* [Exercise brief]:
Please go line by line and repeat the data below exactly, with no images.

* [Recorded data]:
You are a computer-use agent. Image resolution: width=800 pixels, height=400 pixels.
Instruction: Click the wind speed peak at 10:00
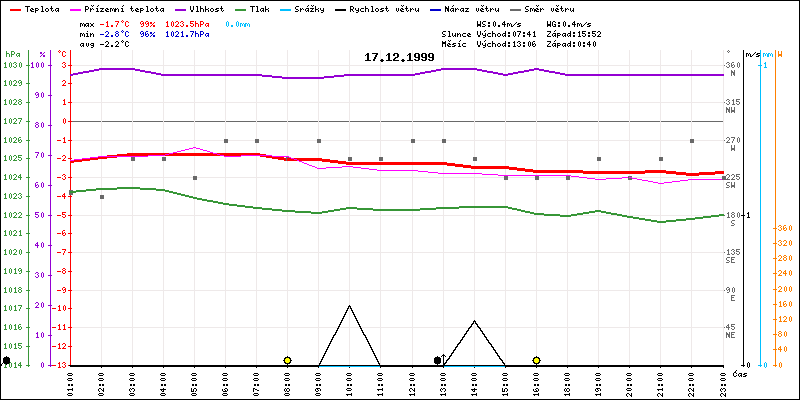click(349, 306)
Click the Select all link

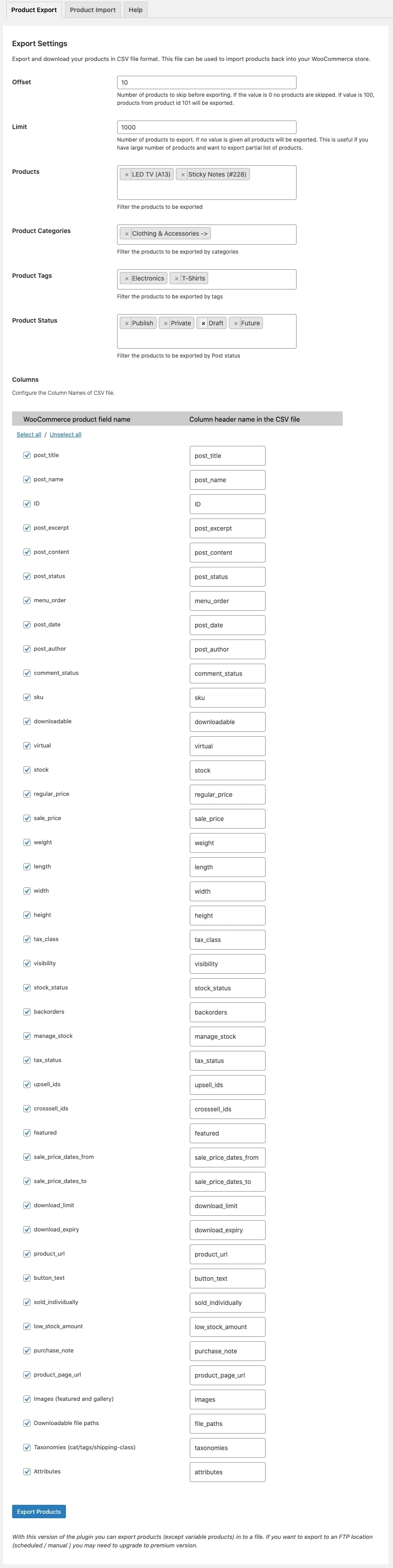29,435
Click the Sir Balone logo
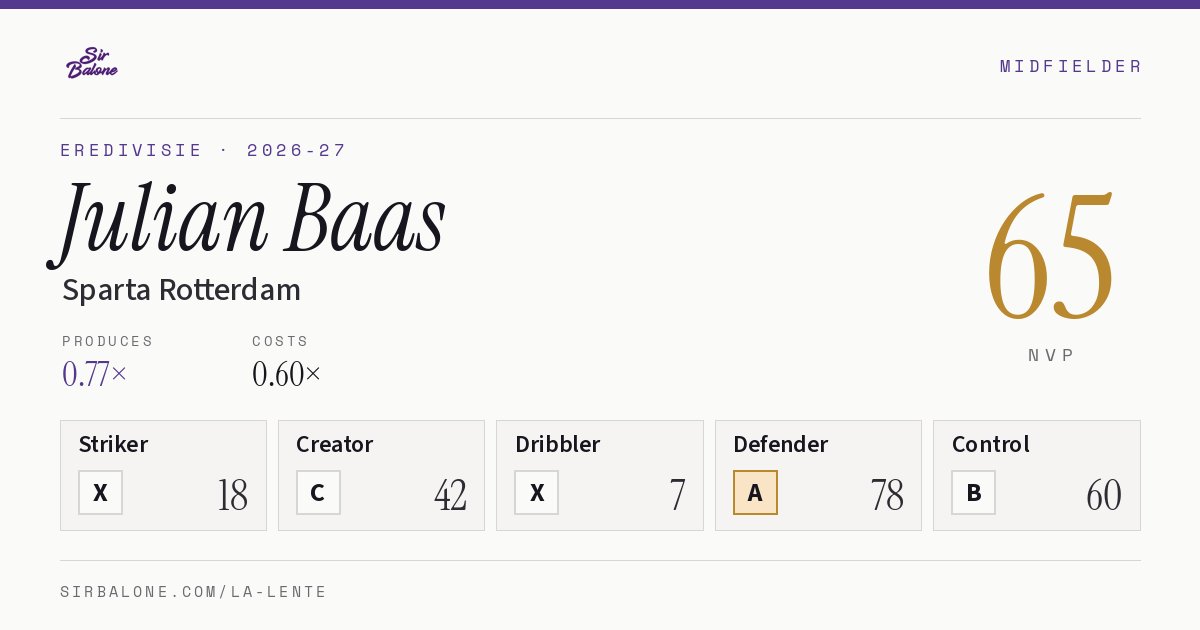 92,63
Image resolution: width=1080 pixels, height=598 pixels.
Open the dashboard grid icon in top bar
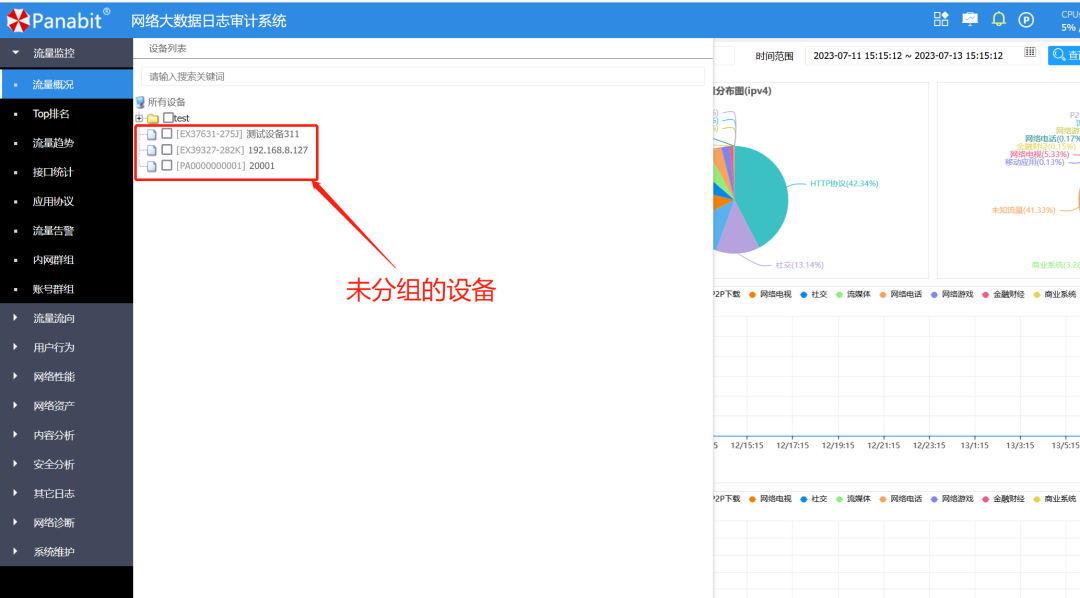pyautogui.click(x=940, y=17)
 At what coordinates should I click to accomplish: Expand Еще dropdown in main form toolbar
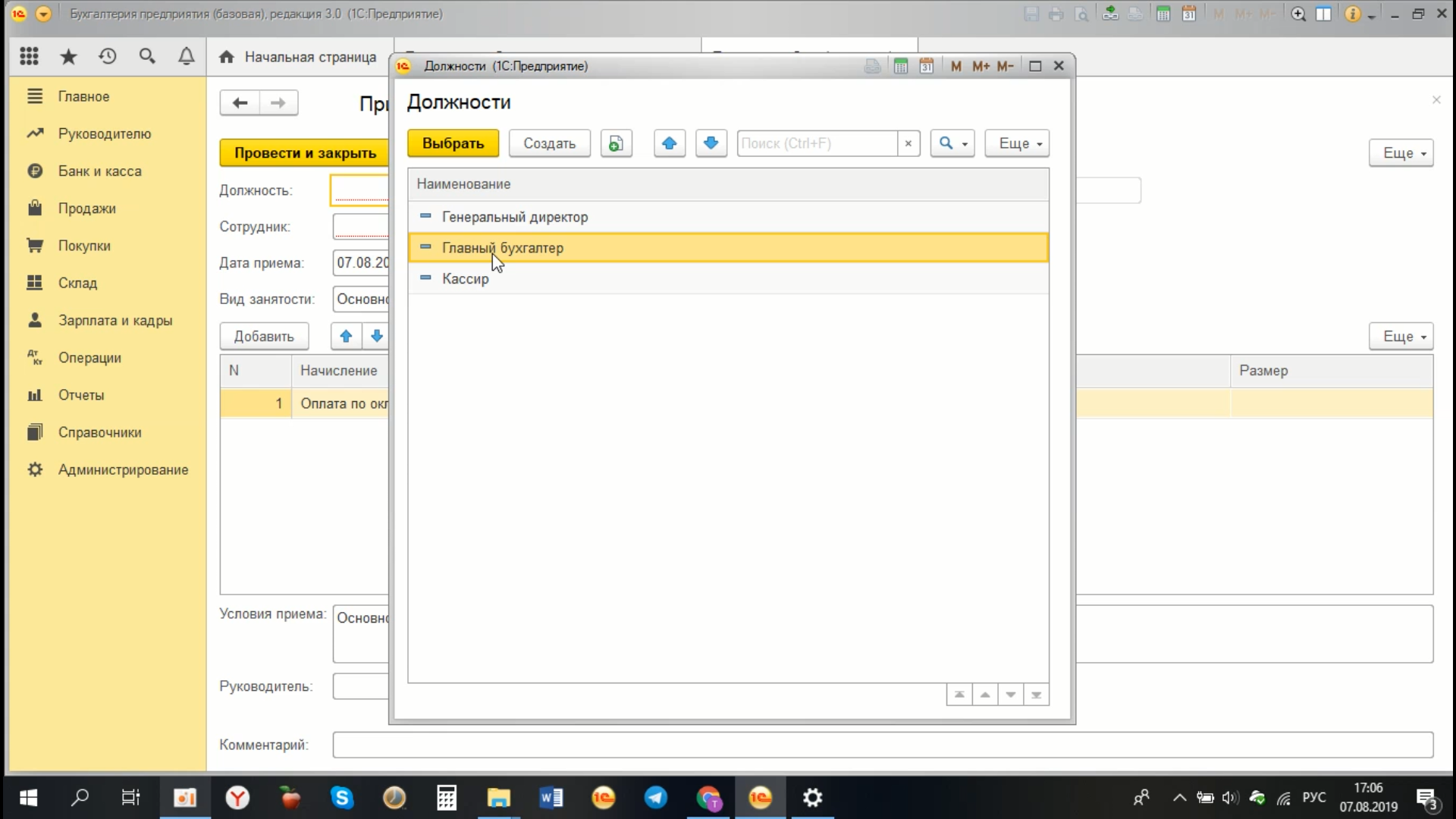1400,152
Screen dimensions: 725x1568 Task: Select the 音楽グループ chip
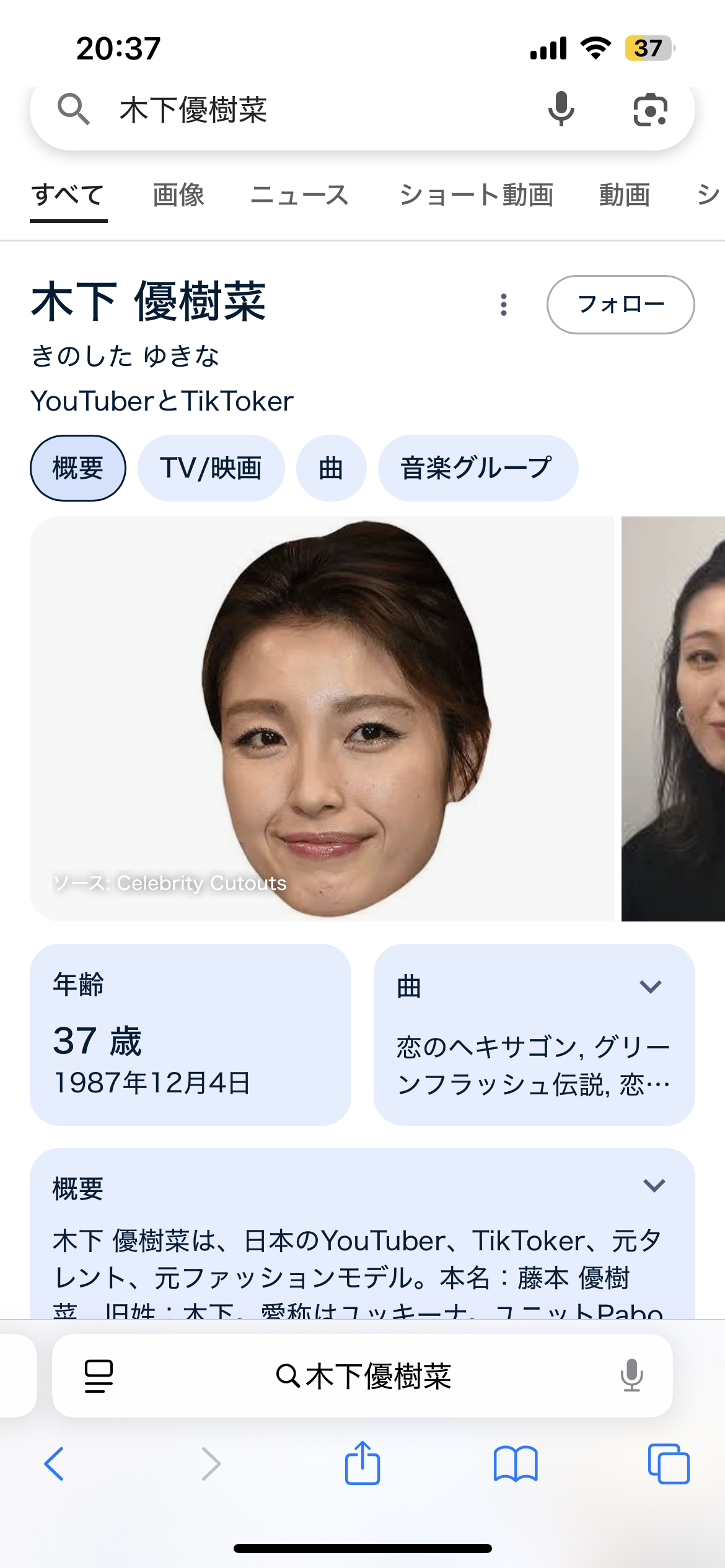478,468
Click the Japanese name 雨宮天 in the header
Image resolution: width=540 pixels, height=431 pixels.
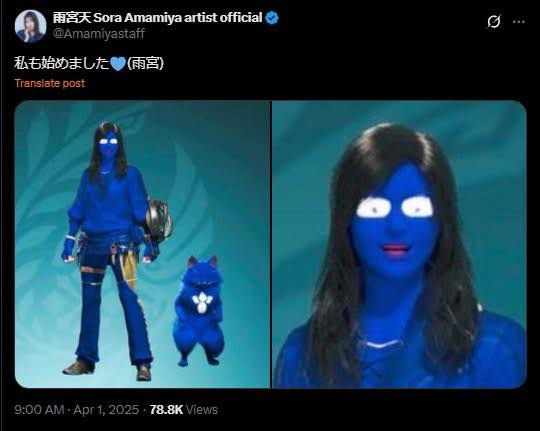click(72, 18)
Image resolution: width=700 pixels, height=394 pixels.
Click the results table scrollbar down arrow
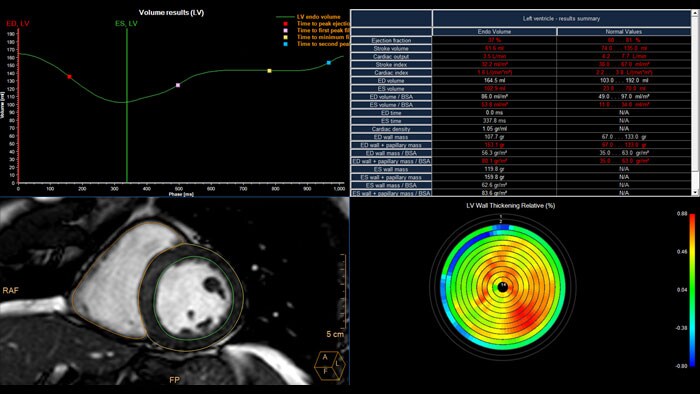tap(695, 192)
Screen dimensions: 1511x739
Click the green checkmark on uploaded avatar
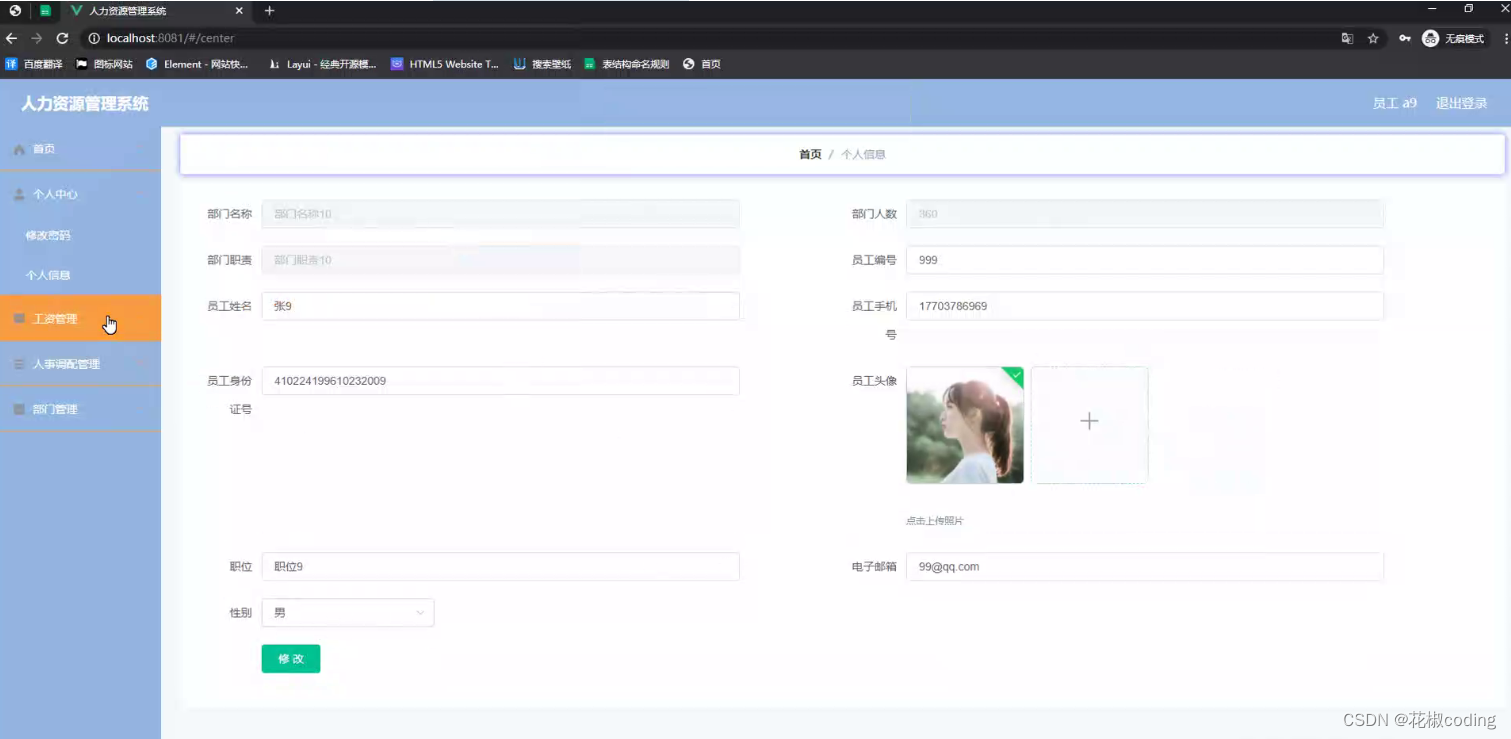(x=1014, y=374)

* [Response area]:
You are a computer-use agent. Image resolution: width=800 pixels, height=400 pixels.
Instruction: Click the wind speed peak at 10:00
click(349, 306)
Click the Select all link

29,435
Click the Sir Balone logo
 92,63
Image resolution: width=1080 pixels, height=598 pixels.
Open the dashboard grid icon in top bar
pyautogui.click(x=940, y=17)
 At what coordinates should I click to accomplish: Expand Еще dropdown in main form toolbar
1400,152
Screen dimensions: 725x1568 Task: Select the 音楽グループ chip
478,468
Click the Japanese name 雨宮天 in the header
Image resolution: width=540 pixels, height=431 pixels.
click(72, 18)
Image resolution: width=700 pixels, height=394 pixels.
Click the results table scrollbar down arrow
tap(695, 192)
Screen dimensions: 1511x739
Click the green checkmark on uploaded avatar
(x=1014, y=374)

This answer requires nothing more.